▸ Texto:
• • • •
A cien años de la visita de la infanta Isabel "La Chata" a Argentina

El mes de mayo de este año resultó inolvidable para los millones de argentinos que se lanzaron a las calles a celebrar el Bicentenario de la Revolución de Mayo, que en ese mismo mes, pero de 1810, consiguió el primer gobierno nacional y fue la antesala de la independencia de las Provincias Unidas del Sur. Pero también en mayo de este año se han conmemorado 100 años, precisamente, de la visita de Doña Isabel a la Argentina, que atravesó el océano Atlántico como invitada de honor del Gobierno de Irigoyen a las celebraciones del Centenario.
• • • •
▸ Material proporcionado:

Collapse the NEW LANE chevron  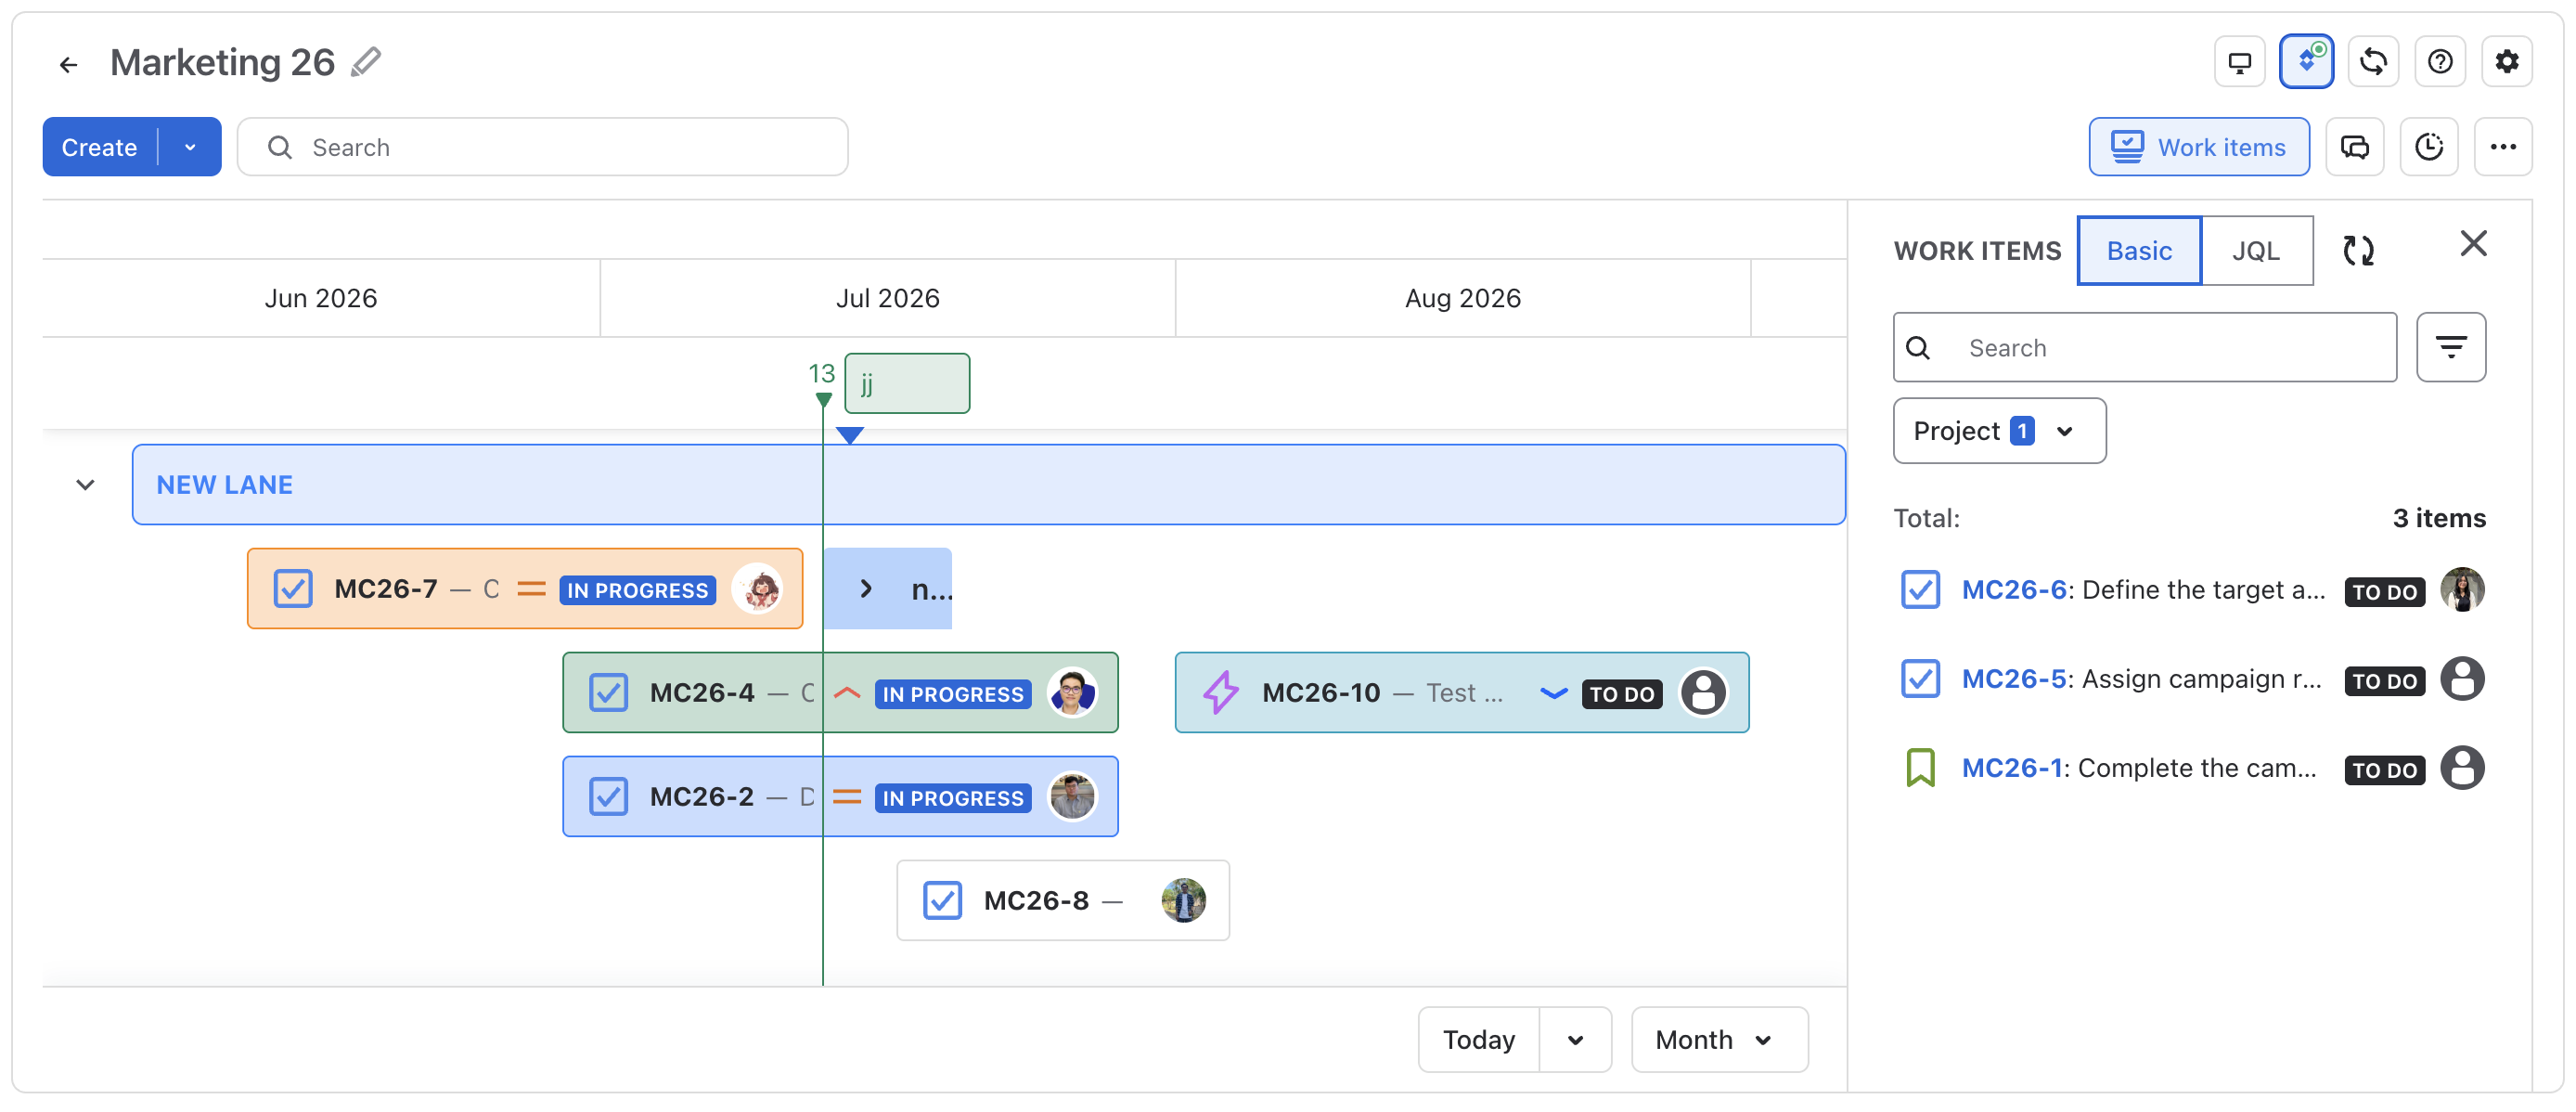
• • • •
▸ Instrucciones:
• A. Según el texto sobre la visita de la infanta Isabel, ¿qué océano atravesó Doña Isabel para llegar a la Argentina?
• B. Indica si cada afirmación concuerda con el texto sobre la visita de la infanta Isabel y cita las palabras del texto que lo deciden.
(i) La Revolución de Mayo ocurrió en 1810.
(ii) Doña Isabel viajó a la Argentina sin haber sido invitada.
(iii) Pocos argentinos salieron a las calles a celebrar el Bicentenario.
• C. Continúa, por favor, el texto sobre la visita de la infanta Isabel a partir de su última oración.

▸ Respuestas por consigna:
• A. El océano Atlántico.

• B.
(i) Sí: "en ese mismo mes, pero de 1810".
(ii) No: "como invitada de honor".
(iii) No: "los millones de argentinos que se lanzaron a las calles".

• C.
Por aquel entonces, Alfonso XIII había sido el invitado de honor para festejar en Buenos Aires la consolidación de Argentina como país independiente de Madrid. En España, sumida en sus propios conflictos políticos por la brusca caída del gobierno Maura, no pareció conveniente que el rey se ausentara en tan largo viaje, pero teniendo cuidado de no menospreciar la invitación, se eligió a la infanta Isabel, a pesar de su avanzada edad, como delegada y digna representante de la familia real en esta misión. El viaje de la Infanta fue un hito de las relaciones hispano-americanas y de la propia historia de la Corona española. Con una larga experiencia en funciones públicas, por la cual se había ganado el apelativo de “el sostén de las instituciones”, Doña Isabel era el personaje más carismático de la monarquía y por ello supo ganarse el afecto de los argentinos de entonces y la memoria de los de hoy.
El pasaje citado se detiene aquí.